We were involved in a recent roundtable meeting where the topic of Software as a Service (SaaS) came up. Some of the people there felt it’s an important trend, others viewed it as the latest round of Silicon Valley hype.
Our view is that it’s an important change in the way the industry works, but one that will take years to play out. As so often happens in our industry, it will probably be written off by a lot of people before it has its greatest impact.
What’s Not to Like?
The case against SaaS cites a couple of major barriers to its broad deployment. One is data security. Large, traditional firms are very concerned about securing their data against both loss and theft. The idea of allowing that data to be hosted someplace on the Internet is daunting, if not downright terrifying.
The second barrier is scale. Many software services are being architected as quick-turn projects, without a lot of thought to long-term maintenance and how they’ll scale to handle large numbers of customers and more complex feature sets. This has even sometimes affected Google, whose blogging service, Blogger, has been plagued by periodic outages and data loss. Consumers can live with that (sort of), but it would be utterly unacceptable to a large firm.
The SaaS skeptics conclude that it may get some traction at the edges of business, but will never be ready for the most demanding, mission critical corporate tasks, especially in large businesses.
We think it all depends on your timeframe.
An Inevitable Change
Certainly in the next 12 months, the challenges in the SaaS world will prevent it from taking over the entire software industry. But major transitions never happen that fast anyway. We think it’s a good time to go back and re-read Clayton Christensen. In The Innovator’s Dilemma he did a great job of describing the gradual process by which steel mini-mills bit off pieces of the steel industry, starting with the lowest-value products that traditional steel companies didn’t care about deeply.

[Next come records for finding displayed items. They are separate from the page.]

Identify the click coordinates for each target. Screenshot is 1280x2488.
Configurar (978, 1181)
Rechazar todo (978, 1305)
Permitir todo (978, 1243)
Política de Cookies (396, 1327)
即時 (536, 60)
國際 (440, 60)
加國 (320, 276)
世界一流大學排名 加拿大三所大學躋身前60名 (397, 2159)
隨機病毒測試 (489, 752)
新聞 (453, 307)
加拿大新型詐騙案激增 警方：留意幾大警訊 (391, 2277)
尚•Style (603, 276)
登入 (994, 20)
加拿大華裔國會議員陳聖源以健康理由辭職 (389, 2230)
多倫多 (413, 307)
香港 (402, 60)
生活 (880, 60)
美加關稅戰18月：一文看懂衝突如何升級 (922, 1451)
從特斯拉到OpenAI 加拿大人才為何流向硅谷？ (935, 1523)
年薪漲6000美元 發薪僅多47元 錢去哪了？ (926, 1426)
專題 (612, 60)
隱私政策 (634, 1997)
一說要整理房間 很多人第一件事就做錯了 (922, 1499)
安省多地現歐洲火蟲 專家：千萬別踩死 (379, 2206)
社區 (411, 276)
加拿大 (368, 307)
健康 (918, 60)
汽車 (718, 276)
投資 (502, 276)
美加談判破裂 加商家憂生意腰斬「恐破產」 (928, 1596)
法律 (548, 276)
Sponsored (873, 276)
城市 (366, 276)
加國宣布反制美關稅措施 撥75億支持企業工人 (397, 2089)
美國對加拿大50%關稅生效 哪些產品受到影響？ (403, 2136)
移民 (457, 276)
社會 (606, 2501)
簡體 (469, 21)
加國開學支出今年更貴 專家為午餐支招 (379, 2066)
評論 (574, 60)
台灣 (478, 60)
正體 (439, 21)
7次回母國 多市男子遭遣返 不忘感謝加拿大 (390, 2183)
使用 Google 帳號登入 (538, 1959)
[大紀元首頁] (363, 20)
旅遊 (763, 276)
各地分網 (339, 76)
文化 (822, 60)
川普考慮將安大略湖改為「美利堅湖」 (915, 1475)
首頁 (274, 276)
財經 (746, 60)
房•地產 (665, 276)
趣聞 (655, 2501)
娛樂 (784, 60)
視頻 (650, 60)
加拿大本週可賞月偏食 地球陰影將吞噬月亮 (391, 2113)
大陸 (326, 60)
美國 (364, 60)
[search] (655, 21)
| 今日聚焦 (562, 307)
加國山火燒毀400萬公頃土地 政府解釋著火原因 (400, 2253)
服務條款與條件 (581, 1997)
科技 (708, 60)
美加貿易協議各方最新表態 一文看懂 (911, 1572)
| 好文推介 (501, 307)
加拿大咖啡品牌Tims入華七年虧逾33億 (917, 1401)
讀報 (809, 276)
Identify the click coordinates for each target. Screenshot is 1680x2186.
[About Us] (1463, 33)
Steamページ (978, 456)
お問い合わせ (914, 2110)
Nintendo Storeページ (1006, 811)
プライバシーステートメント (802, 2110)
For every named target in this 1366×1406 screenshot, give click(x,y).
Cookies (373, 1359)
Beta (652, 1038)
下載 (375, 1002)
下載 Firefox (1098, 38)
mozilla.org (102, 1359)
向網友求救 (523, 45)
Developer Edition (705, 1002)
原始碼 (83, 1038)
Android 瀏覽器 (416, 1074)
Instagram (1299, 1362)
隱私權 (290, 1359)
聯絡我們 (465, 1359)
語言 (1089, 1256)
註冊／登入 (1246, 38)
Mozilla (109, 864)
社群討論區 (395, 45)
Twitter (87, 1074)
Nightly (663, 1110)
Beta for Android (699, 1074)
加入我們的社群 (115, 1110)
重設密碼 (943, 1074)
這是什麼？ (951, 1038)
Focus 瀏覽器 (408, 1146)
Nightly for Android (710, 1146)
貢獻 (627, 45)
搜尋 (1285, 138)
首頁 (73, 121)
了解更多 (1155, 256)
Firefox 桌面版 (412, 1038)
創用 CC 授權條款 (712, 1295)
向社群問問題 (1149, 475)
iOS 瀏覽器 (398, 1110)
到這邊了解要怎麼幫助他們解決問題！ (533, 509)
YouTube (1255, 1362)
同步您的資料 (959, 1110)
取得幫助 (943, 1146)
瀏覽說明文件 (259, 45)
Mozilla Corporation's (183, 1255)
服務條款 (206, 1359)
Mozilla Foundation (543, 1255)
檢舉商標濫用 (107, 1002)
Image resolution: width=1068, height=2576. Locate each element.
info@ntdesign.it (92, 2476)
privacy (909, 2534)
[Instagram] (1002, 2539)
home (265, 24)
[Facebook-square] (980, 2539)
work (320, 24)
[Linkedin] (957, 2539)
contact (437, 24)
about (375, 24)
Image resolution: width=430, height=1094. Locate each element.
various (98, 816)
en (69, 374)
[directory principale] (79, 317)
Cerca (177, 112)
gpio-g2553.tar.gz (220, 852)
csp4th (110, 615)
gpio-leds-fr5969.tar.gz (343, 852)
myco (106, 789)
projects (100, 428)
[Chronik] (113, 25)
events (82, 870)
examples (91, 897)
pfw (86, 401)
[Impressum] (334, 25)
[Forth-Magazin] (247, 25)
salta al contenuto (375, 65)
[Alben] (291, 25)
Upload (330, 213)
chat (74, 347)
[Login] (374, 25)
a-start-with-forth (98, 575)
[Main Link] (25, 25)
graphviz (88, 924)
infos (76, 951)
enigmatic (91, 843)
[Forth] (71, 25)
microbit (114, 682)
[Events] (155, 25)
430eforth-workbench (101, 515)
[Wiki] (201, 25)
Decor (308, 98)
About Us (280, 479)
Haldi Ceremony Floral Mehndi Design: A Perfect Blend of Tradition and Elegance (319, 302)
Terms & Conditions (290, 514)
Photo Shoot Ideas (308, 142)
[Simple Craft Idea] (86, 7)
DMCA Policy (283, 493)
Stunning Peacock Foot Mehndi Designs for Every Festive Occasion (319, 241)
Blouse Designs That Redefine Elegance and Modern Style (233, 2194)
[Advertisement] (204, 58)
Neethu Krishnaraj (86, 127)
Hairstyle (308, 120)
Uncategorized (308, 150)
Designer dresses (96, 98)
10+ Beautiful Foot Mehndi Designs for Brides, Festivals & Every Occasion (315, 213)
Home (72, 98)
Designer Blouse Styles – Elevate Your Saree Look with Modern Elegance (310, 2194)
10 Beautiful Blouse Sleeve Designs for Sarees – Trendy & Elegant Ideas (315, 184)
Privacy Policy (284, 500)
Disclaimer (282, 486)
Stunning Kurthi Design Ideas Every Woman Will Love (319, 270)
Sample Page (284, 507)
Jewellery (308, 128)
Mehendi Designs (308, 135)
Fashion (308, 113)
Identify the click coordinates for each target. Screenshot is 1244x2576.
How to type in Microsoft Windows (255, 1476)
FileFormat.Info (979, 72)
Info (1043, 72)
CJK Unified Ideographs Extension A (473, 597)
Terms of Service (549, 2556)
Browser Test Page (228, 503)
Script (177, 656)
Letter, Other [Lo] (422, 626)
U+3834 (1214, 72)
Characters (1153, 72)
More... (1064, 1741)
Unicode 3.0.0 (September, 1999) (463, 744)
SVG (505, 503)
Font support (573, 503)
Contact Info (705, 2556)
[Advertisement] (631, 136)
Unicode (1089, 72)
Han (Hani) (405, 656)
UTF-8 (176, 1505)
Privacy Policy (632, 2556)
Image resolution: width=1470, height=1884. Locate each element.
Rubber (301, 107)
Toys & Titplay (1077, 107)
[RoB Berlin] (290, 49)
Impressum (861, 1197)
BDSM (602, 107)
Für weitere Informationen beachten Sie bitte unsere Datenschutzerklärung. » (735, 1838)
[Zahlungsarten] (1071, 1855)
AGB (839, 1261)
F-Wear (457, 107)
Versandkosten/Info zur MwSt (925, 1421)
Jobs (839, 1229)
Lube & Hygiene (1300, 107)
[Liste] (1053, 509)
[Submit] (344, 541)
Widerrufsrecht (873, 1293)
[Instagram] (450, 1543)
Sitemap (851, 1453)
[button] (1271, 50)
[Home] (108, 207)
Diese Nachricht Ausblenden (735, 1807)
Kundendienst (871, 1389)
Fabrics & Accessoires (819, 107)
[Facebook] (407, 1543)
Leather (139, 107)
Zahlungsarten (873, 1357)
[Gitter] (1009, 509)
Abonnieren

We see the same sort of process happening in SaaS. The easy targets and the smaller customers are being nipped off first. But over time the SaaS implementations are becoming more and more sophisticated. We also see SaaS companies starting to create versions of their services that designed to scale, and that companies can host within their firewalls, reducing security concerns.
For the best services, we expect to see a process similar to what Research in Motion did with Blackberry e-mail. The first Blackberry systems came with a small desktop application that took care of passing messages to the mobile device. Over time, as the number of Blackberry users in a firm grew, RIM sold servers to the IT department that took over from the desktop component.
That process – get the users hooked, then sell to IT after you have established an installed base – lends itself perfectly to small guerrilla organizations like the SaaS companies. They can grow under the radar for a long time. By the time they’re competing for the biggest corporate accounts, the rest of the market will have already switched – and it’ll be too late for the incumbent software companies to do anything about it.